そんな時代にあっては、これまでのベンダー主導型ビジネスに変わり、ユーザー各社が主導してシステムの開発を図っていかなければならないとし、そうでなければ大規模なグローバル企業に太刀打ちはできないと指摘した。

鈴木孝一氏

株式会社大和総研ホールディングス 顧問
レッドハットユーザー会会長
鈴木 孝一(すずき・こういち)氏

 鈴木氏はさらに、次世代インフラのキーワードとして「止めないインフラ」を挙げ、OpenStackの有効性に言及した。従来のインフラ開発では、開発環境、テスト環境、本番環境の構築からリリースへと膨大な工数を要した。サービスのバージョンアップには、同等の手間をかける必要があった。しかしOpenStackでは、煩雑な手順はいらない。本番環境を稼働させながら、本番環境のコードを流用し、新アプリのインストールなども行った新本番環境を事前に仮稼働させ、リリース・切り替えという流れをすばやく可能にする。
 止めないインフラの実現。リリース時間を限りなくゼロに近づけることで、無駄なくリソースを使えるようにするのがOpenStackだ。
 まだ課題もあるとはいえ、OpenStackが次世代インフラへと進化することはIT業界全体にとって有効であり、次世代サービスの開発スタイルを変える可能性がある。開発者・利用者はともに積極的な参加が必要になるだろう、と鈴木氏は強調した。
 最後にユーザー会会長として鈴木氏は、ユーザー会の会員同士の連携によって実現した事例を紹介し、会への積極的参加を促して、講演を締めくくった。
 
 セミナーの最後にレッドハット執行役員 マーケティング本部長 松原大介が挨拶し、多数参加いただいたパートナー企業をはじめ来場した多くの企業関係者へ感謝を述べた。
 松原はREUG(Red Hat Enterprise User Group:レッドハットのユーザー会)について、レッドハットの製品知識の習得だけではなく、ユーザー同士の親睦・交流の場として、参加社(者)が相互にIT情報の交換をしつつ、各社のITの高度化を図ってもらいたいと念願。会員から寄せられるレッドハット製品への要望は、今後の製品強化に役立てたいと語った。
 また2016年10月5日に開催を予定している「レッドハット・フォーラム 2016」への参加を呼びかけ、セミナーは幕を閉じた。

中部地域のITイノベーションへさらなる貢献を

高橋倫二

レッドハット株式会社
エンタープライズ営業統括本部長
常務執行役員
高橋 倫二

 2015年の九州・中国営業所の福岡市開設に続き、この度、中部地域での顧客サポートのさらなる向上と市場拡大のため中部営業所を名古屋市内に開設しました。
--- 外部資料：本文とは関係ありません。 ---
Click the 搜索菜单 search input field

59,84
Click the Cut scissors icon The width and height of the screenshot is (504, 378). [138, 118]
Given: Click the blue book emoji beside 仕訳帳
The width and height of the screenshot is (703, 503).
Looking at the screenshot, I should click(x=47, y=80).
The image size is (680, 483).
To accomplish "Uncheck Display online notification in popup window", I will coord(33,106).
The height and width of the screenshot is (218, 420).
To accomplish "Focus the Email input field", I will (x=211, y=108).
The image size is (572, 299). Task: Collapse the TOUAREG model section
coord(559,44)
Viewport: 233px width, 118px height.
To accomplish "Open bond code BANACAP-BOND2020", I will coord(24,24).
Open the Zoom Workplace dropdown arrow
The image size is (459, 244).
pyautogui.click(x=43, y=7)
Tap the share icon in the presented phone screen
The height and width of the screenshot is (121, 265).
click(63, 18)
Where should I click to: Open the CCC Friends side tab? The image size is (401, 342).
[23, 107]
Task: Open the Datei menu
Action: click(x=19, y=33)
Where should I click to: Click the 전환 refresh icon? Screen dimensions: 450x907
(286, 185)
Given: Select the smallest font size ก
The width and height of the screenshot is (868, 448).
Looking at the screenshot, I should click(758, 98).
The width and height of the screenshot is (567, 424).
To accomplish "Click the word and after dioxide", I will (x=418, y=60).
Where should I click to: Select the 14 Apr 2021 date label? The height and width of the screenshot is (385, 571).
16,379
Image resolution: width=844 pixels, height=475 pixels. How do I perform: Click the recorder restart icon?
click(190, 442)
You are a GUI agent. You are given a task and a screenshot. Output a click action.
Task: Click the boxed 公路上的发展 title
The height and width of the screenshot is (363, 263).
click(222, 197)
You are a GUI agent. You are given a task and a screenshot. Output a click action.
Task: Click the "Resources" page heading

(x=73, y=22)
これを機に、これまで培ってきたパートナー企業様をはじめ、多くの顧客企業の皆様との関係をさらに深めてまいります。

 ハード・ソフト・サービスを含むIT市場の規模はおおよそ11兆円。その半分程度が東京に集中している状況にあって、東京以外をどうカバーするかは我々にとって喫緊の課題でした。中部営業所の開設は、中部地区のお客様に迅速にサービスをお届けするためのレッドハットの戦略の一環であり、大きなチャレンジになります。

 中部営業所のある名古屋は、多くの自動車製造関連業、電力関連業が集積しています。また約230万の人口を抱え、小売業、サービス業、通信業などの産業も盛んなエリアです。これまでのお客様はもとより、今後はそうした名古屋に拠点を構える企業様へも積極的にアプローチし、レッドハットの製品ポートフォリオへのご理解を広げてまいります。

 具体的には、Red Hat Enterprise Linux(RHEL)を土台としつつ、ミドルウェア関連、クラウド関連製品の拡大に注力します。特にOpenShift、OpenStackといったクラウド製品の優れた特性をご理解いただけるように努めてまいります。サポート面においても、“地元営業所”という地の利を活かし、より緻密なコミュニケーションをお客様との間に築いてまいります。

 ”face to face”によるコミュニケーションの向上——中部営業所を開設した大きな意味のひとつがそこにあります。今後、中部エリアのお客様にとってなくてはならない存在へと成長し、ビジネスイノベーションの実現に貢献してまいります。